EFFECTS OF TEMPORALLY DIFFERENTIAL FARES ON TAIPEI METRO RIDERS’ MODE AND TIME-OF-DAY CHOICES
Hsiang-Yi Lee and
Articles, 2010, vol. 37, issue 1
Introducing temporally differential fares to shift a portion of peak-hour demand to offpeak hours shows promise in mitigating the overcrowded Taipei Metro system during peak hours. This study looked to elucidate how Taipei Metro riders would change their times of travel or use of other travel modes, should peak-hour surcharge or off-peak discount fare schemes be introduced. Multinomial logit and nested logit models were employed to depict the riders’ stated behavior, in terms of arrival times and mode choices, within the context of a scenario involving tested differential fare levels. Results showed that introducing temporally differential fares would prompt a portion of peak-hour Metro riders to shift to off-peak periods, or even to choose the use of other modes.

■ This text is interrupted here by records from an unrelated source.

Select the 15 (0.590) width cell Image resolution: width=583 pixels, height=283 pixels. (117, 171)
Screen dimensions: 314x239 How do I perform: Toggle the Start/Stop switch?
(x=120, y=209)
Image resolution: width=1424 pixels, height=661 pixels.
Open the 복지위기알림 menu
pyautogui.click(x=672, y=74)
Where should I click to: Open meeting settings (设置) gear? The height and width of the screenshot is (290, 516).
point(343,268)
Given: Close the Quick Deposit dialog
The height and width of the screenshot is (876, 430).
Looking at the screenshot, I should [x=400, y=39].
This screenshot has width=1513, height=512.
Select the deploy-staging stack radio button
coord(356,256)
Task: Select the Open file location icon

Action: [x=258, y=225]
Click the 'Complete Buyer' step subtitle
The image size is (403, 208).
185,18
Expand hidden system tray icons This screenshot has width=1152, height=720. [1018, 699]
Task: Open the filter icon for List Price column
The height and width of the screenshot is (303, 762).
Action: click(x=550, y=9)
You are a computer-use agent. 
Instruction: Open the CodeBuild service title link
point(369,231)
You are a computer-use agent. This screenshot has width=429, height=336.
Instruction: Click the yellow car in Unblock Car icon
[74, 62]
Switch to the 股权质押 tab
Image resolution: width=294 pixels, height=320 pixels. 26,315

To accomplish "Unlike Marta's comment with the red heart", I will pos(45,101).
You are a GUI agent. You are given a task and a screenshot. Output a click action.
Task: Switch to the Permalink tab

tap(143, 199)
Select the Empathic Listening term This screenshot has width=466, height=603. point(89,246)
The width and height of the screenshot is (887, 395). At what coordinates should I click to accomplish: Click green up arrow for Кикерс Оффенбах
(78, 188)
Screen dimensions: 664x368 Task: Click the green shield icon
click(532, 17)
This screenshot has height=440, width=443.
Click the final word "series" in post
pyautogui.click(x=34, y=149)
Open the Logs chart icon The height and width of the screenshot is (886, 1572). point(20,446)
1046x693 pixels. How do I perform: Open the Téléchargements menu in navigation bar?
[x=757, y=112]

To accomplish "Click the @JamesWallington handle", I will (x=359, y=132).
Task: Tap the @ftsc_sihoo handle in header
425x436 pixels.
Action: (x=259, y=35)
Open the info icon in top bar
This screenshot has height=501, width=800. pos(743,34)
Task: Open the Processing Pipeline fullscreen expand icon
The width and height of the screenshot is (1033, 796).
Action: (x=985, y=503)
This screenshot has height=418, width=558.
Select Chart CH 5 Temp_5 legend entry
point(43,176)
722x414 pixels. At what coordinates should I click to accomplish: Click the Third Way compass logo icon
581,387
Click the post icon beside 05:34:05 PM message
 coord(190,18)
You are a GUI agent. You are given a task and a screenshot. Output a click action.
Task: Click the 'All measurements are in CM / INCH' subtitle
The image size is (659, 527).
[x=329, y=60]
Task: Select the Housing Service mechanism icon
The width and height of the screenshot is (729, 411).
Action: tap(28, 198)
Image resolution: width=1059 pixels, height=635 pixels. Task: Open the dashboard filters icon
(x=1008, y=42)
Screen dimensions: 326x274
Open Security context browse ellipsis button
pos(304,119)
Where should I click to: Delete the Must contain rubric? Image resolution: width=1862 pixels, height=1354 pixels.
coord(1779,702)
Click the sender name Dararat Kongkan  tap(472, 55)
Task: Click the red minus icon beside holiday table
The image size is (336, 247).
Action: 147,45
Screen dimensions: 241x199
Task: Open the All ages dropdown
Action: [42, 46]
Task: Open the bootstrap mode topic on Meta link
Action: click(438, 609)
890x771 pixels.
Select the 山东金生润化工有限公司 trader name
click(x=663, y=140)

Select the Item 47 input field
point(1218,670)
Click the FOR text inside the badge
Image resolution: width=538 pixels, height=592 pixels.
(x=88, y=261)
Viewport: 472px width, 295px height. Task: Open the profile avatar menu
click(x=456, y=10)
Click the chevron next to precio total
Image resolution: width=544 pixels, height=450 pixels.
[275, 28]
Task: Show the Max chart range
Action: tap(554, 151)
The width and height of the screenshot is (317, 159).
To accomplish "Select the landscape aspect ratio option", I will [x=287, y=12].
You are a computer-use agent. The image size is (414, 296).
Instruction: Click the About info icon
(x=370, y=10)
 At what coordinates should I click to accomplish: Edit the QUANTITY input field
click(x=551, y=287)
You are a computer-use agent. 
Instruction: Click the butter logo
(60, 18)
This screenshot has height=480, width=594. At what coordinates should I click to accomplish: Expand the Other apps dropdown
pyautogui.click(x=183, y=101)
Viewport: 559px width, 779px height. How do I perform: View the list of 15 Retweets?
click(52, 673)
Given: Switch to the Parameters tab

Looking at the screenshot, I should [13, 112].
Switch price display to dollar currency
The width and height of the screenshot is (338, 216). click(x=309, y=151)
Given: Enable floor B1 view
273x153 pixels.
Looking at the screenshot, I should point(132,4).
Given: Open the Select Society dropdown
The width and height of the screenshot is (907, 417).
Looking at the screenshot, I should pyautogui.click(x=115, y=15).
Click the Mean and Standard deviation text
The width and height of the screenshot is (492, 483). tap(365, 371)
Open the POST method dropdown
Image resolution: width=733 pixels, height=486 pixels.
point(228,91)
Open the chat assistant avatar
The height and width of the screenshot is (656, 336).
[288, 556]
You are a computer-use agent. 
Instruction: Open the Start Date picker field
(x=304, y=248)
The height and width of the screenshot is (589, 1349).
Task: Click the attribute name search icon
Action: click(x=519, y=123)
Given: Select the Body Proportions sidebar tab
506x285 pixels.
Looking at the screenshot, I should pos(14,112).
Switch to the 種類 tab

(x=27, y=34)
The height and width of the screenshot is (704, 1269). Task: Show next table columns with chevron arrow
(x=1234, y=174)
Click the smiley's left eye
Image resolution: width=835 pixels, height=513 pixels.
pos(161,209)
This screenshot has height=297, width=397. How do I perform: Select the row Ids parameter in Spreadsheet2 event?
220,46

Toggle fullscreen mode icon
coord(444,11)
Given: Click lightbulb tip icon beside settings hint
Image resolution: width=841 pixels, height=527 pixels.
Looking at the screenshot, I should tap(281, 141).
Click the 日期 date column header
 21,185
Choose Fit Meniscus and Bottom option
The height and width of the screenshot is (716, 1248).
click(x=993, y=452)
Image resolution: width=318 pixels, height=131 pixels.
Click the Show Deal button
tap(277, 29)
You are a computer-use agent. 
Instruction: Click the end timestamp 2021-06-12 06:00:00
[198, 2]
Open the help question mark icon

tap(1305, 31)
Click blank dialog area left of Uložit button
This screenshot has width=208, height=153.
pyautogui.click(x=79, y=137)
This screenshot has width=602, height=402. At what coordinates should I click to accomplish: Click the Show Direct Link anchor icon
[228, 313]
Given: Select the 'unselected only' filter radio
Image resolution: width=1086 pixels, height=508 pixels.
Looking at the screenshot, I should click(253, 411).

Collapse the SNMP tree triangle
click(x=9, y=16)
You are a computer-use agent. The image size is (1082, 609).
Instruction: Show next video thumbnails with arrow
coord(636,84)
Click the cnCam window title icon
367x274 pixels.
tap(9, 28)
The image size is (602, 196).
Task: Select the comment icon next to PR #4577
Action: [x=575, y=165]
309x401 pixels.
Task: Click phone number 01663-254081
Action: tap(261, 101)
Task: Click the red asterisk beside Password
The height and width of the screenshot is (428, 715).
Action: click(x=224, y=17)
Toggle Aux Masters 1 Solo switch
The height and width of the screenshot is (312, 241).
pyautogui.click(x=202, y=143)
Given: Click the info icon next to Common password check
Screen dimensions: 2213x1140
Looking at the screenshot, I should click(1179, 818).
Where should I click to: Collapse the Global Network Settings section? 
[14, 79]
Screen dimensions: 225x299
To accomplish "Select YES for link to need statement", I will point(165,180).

The Metro riders were sensitive to the tested differential fare levels, especially the peakhour surcharge. The afternoon riders were more sensitive to proposed fare changes than the morning riders. To implement the temporally differential fares successfully within the Metro system, it is suggested that peak hours be carefully designated and that peak-hour riders be clearly distinguished from off-peak riders.